Es war ein Paukenschlag.

Als China und 14 asiatische Staaten im November erklärten, die größte Freihandelszone der Welt zu schaffen, kam das für viele Beobachter nicht nur überraschend. Es passte auch so gar nicht in ihr von der Corona-Pandemie geplagtes Weltbild.

In Europa tobt seit dem Herbst die zweite Welle, die Infektions- und Todeszahlen sind höher als in der ersten. Zum Jahresende gingen mehrere Länder erneut in einen harten Lockdown – obwohl man das um jeden Preis vermeiden wollte.

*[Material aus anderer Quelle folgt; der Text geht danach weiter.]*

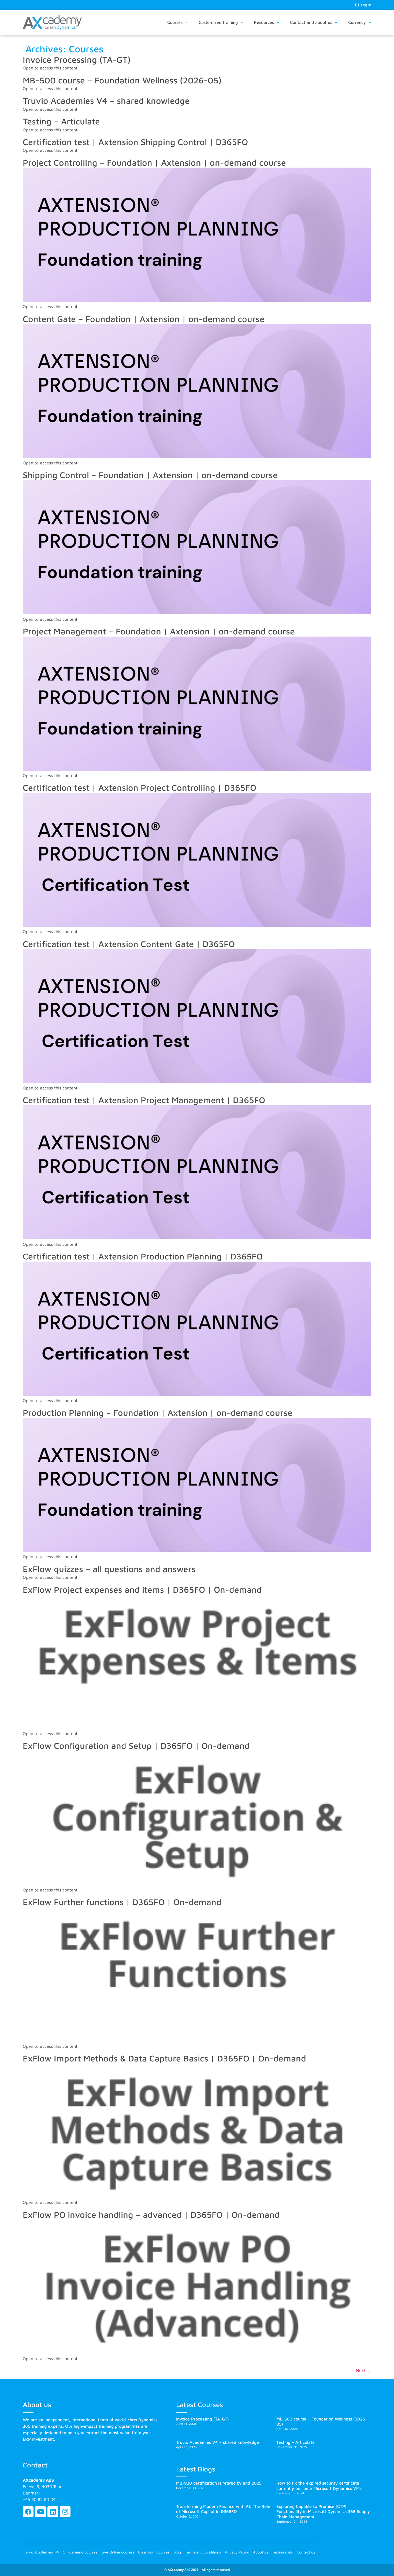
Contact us (306, 2552)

In vielen Ländern Asiens ist Corona jedoch Vergangenheit. Zwar trafen sich die Unterzeichner des Abkommens nur online. Aber mitten in die größte Krise des 21. Jahrhunderts sendeten sie die gut gelaunte Botschaft: Wir treiben Handel – und zwar mehr als je zuvor!

Ein geopolitischer Sieg

Die Unterzeichnung des Abkommens, das den Namen RCEP (Regional Comprehensive Economic Partnership) trägt, war besonders für China ein geopolitischer Sieg. Die USA hatten unter Barack Obama versucht, das asiatische Land mit dem Handelsabkommen TPP (Trans-Pacific Partnership) zu isolieren. Doch Donald Trump stieg aus dem Abkommen aus – nur drei Tage nach seinem Amtsantritt. RCEP war für die Volksrepublik also ein später Triumph über die USA, ihren größten geopolitischen Rivalen.

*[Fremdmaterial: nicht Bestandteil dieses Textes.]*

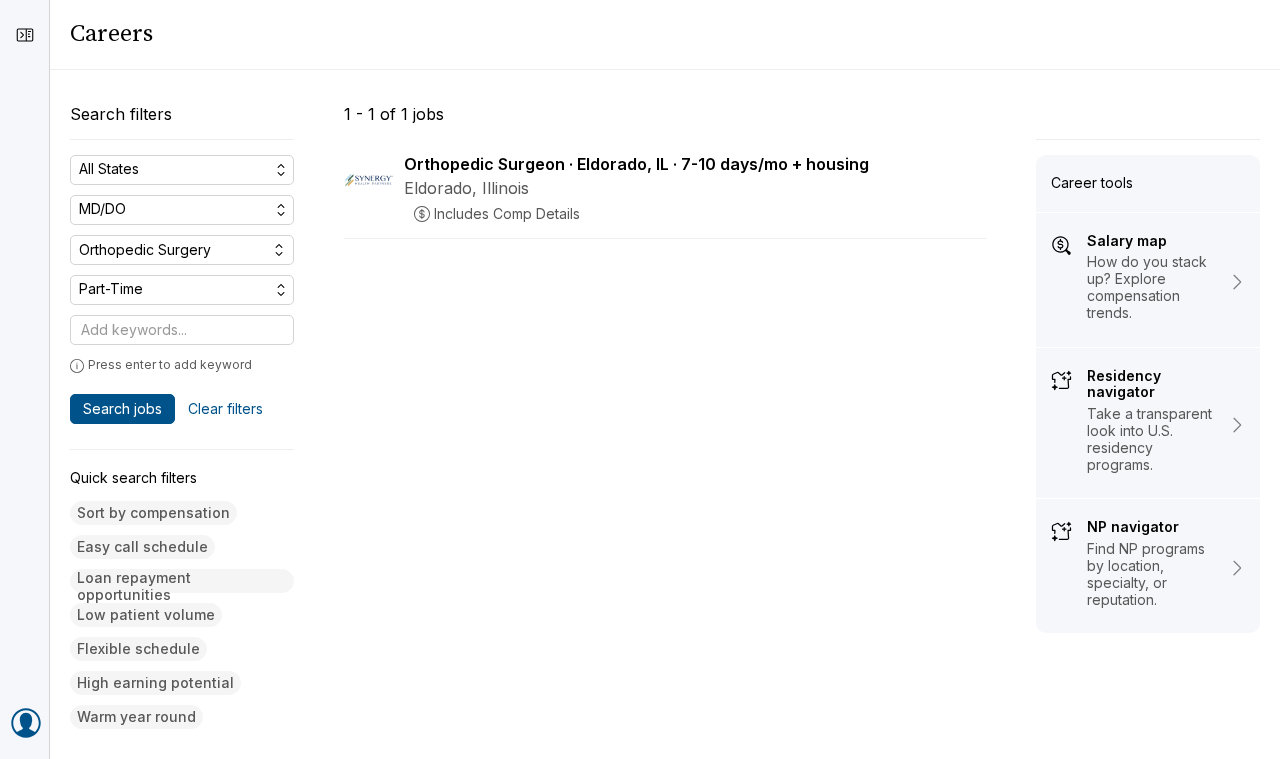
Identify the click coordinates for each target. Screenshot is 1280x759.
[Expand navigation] (25, 35)
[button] (153, 513)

Doch RCEP ist nicht Pekings einziger Triumph. Chinas Wirtschaft hat sich auf erstaunliche Weise von der Pandemie erholt. Bereits im zweiten Quartal wuchs sie um 3,2 Prozent im Vergleich zum Vorjahresquartal. Im ersten Quartal war sie – im Vergleich zum Vorjahreszeitraum – noch um 6,8 Prozent eingebrochen. Der Positivtrend setzte sich im dritten Quartal fort: Die chinesische Wirtschaft wuchs um 4,9 Prozent gegenüber dem Vorjahresquartal.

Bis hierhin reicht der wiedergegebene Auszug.